Equilibria amongst different molybdenum (V)-containing species from sulphite oxidase. Evidence for a halide ligand of molybdenum in the low-pH species

Abstract

The interaction of chloride, fluoride and phosphate ions with the molybdenum centre of sulphite oxidase in the pH range 6.2 to 9.6 has been studied by e.p.r. of Mo(V) in the enzyme reduced by sulphite. Detailed studies were made from e.p.r. spectra recorded at about 120K and more limited studies from spectra of liquid samples at about 295K and also from enzyme activity measurements. Interconversion between low-pH and high-pH Mo(V) e.p.r. signal-giving species [described by Lamy, Gutteridge & Bray (1980) Biochem.
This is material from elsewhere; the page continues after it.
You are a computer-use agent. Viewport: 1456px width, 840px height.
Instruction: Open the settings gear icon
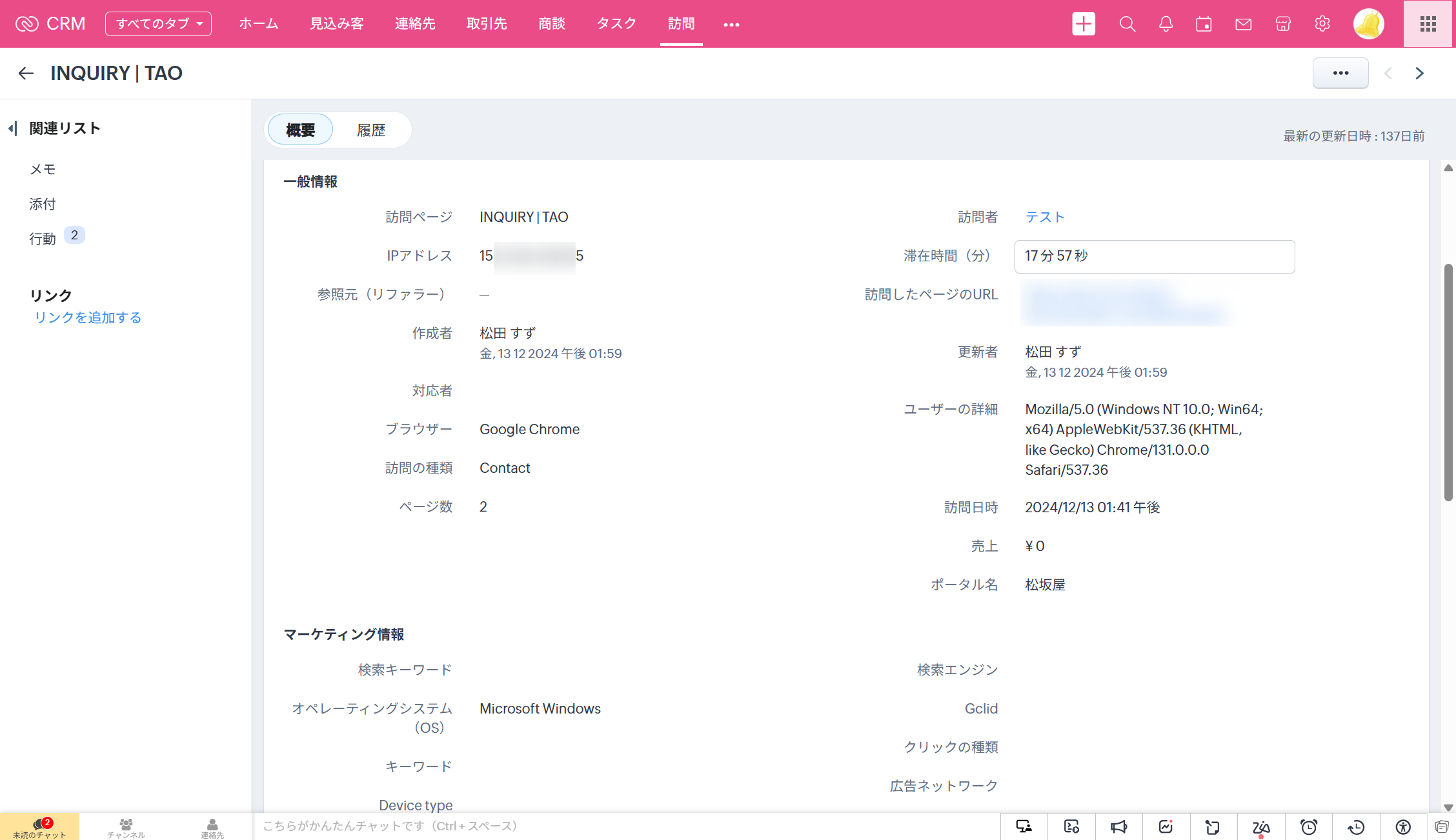pyautogui.click(x=1322, y=24)
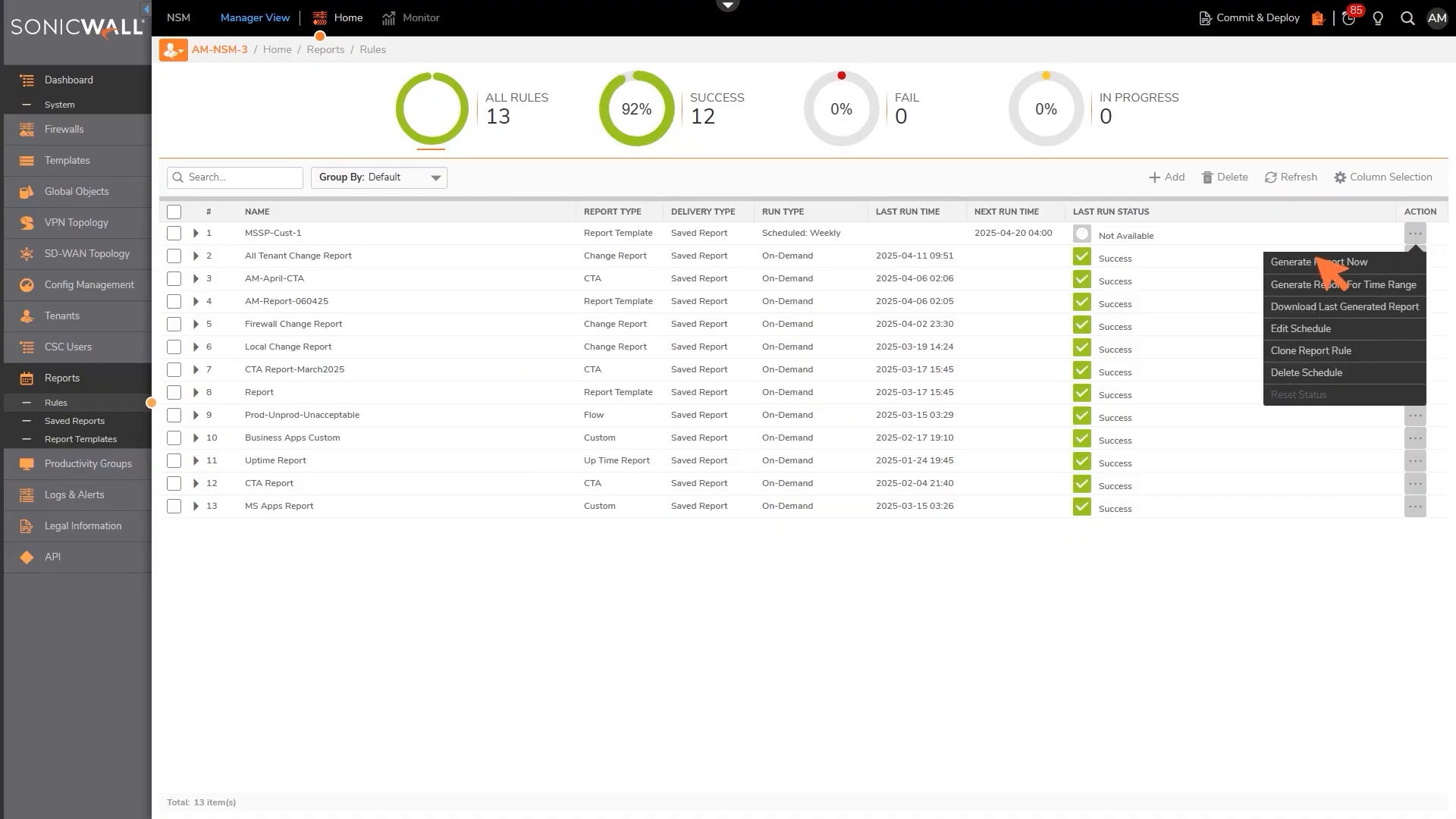Open the Firewalls panel in the sidebar

[x=64, y=129]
J. 185, 397-403] is influenced by chloride concentration, a 10-fold increase in concentration (in the range of about 1 mM to 100 mM) causing an increase of about 1 pH unit in the apparent pK for the conversion. This suggests that chloride is a constituent of the low-pH species. In support of this, high concentrations of fluoride modified the e.p.r. spectrum. Partial conversion to a Mo(V) species, in which F- has presumably replaced Cl- and showing hyperfine coupling of A(19F)av. 0.5mT, is indicated. It is proposed that interconversion between high-pH and low-pH species is of the form: (formula; see text) No evidence that Cl- is essential for enzymic activity was found. Data relating to equilibria amongst low-pH, high-pH and also the phosphate species are presented. Depending on pH and on concentrations of Cl- and H2PO4-, one, two, or all three species may be present. Qualitatively, under appropriate conditions, the phosphate species tends to replace some or all of the low-pH species. Quantitative analysis by a computer procedure permitted an appropriate scheme to be deduced and equilibrium constants to be evaluated. Studies on the e.p.r. signals at 295K indicated that similar equilibria applied in liquid solution, but with some changes in the values of the constants. The structure of the molybdenum centre in its various states and the nature of the enzymic reaction are discussed.